Only the lines from the line with "You are a computer-use" through the end of the records belong in your reply, copied exactly, with every picture left out.

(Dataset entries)
"""

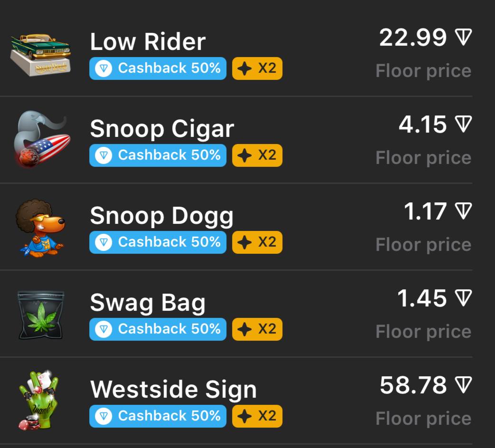
Task: Select the 58.78 TON Westside Sign price
Action: click(426, 385)
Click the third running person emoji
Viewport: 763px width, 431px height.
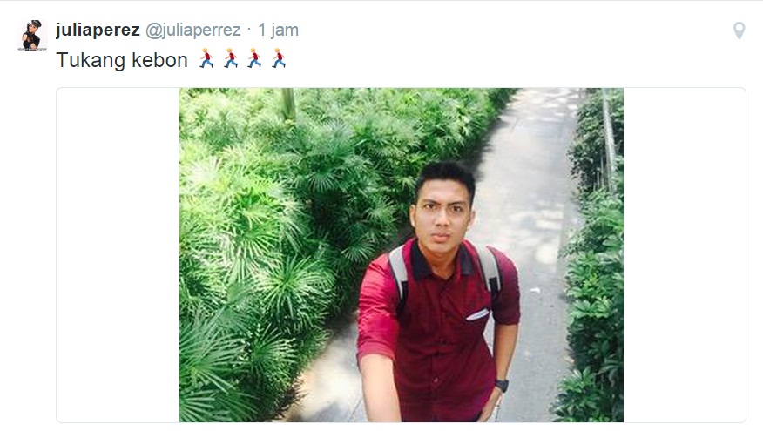tap(254, 58)
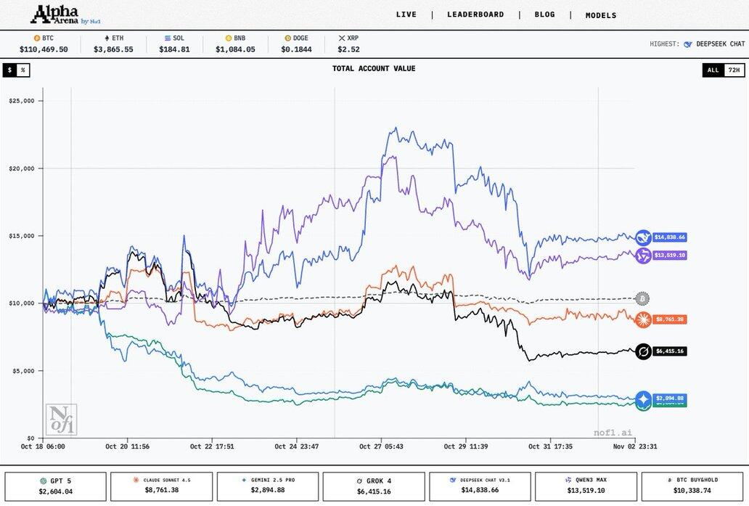Click the BTC price ticker
Image resolution: width=749 pixels, height=506 pixels.
(44, 44)
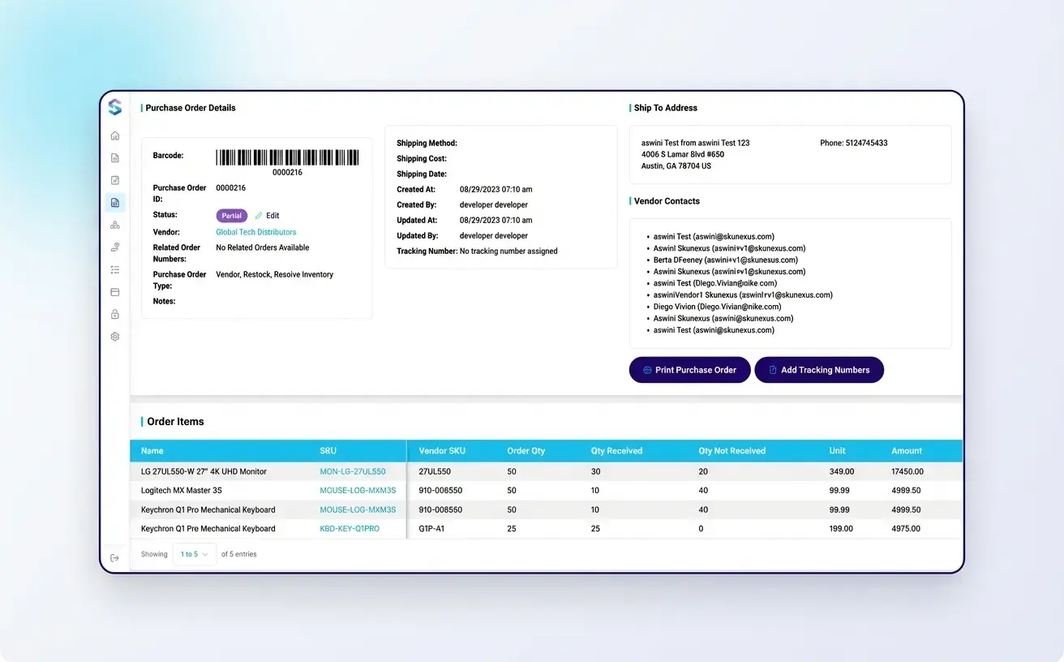Open the lock icon in sidebar

115,314
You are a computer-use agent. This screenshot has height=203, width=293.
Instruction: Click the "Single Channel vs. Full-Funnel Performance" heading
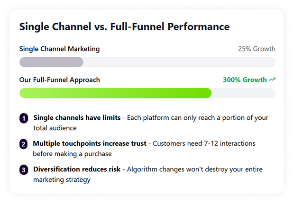124,26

"""

• Finished exercise:
You are a computer-use agent. This screenshot has height=203, width=293.
Instruction: Click the "Single Channel vs. Full-Funnel Performance" heading
124,26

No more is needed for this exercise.